A polar bear in Svalbard navigates some melting ice.
A polar bear in Svalbard navigates some melting ice. Arturo de Frias Marques/CC BY-SA 4.0

When you’re hungry, but the fridge is nearly bare, what do you do? Reach for some eggs, of course. As the Local reports, polar bears in Svalbard, Norway have come to the same conclusion after being forced out of their regular hunting grounds by melting sea ice.

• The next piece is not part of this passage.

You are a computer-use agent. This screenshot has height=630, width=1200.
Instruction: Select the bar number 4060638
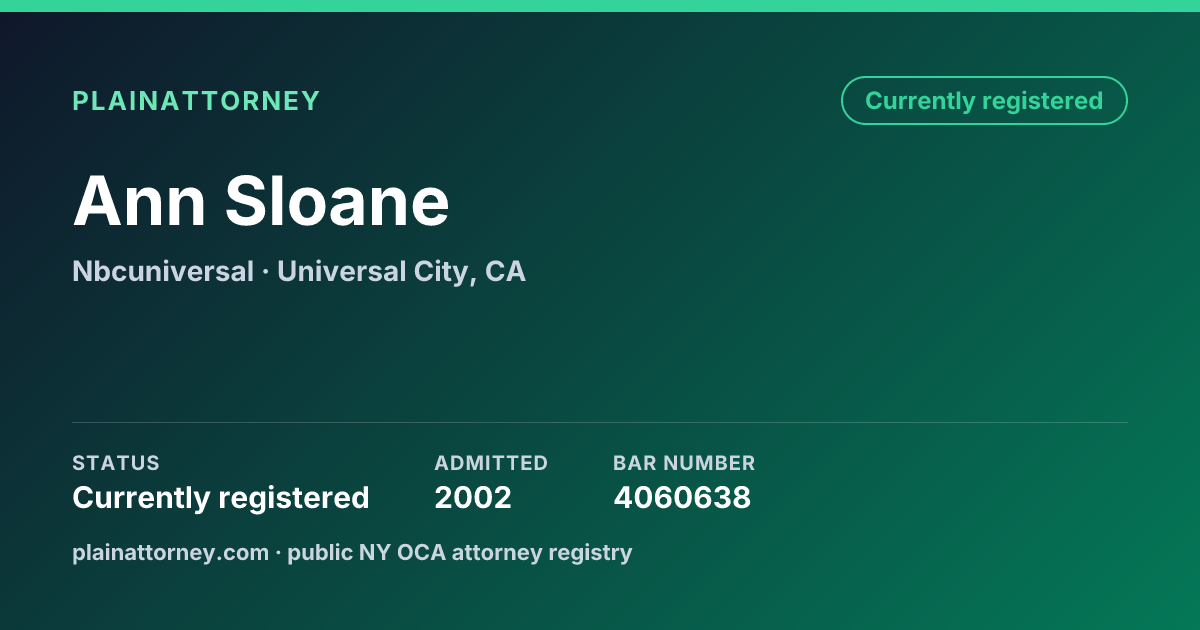pos(682,497)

Traditionally, polar bears travel up to the frozen Arctic for the spring, where they hang out on ice and hunt for blubbery ringed seals until the floes melt and they return to land. But as Arctic sea ice dwindles, and the bears lose their favorite hunting ground earlier and earlier in the year, they’ve been turning to alternative food sources. Often, this means eggs—which, like seals, are rich in calories and fat.

At the moment, there are six bears in Svalbard scrambling up the joint. Researchers from the Norwegian Polar Institute have seen them nose-deep in three or four dozen eggs—enough to turn their snouts canary-yellow, they reported.

A snow goose lands among friends.
A snow goose lands among friends. Manjithkaini/CC BY-SA 3.0

This is not a new phenomenon. Another study, released earlier this year, tracked polar bears in Svalbard during 2006—another low year for sea ice—and found that they spent a lot of time near goose nesting grounds.

And all these Norwegian bears are rank amateurs compared to one individual seen in Canada in 2010, who, according to National Geographic, “devour[ed] more than 800 eggs in four days.”

This change of diet isn’t great for the polar bears, who the researchers say may have fewer cubs as a result. It isn’t great for Svalbard’s birds, either. “This is putting a great pressure on populations of eider and geese,” Geir Wing Gabrielsen, a senior NPI researcher, told Klassekampen, and it could have a broad impact on the ecosystem as a whole.

That’s a lot of hurt for a bachelor-style meal. At least put some salt and pepper on there, guys.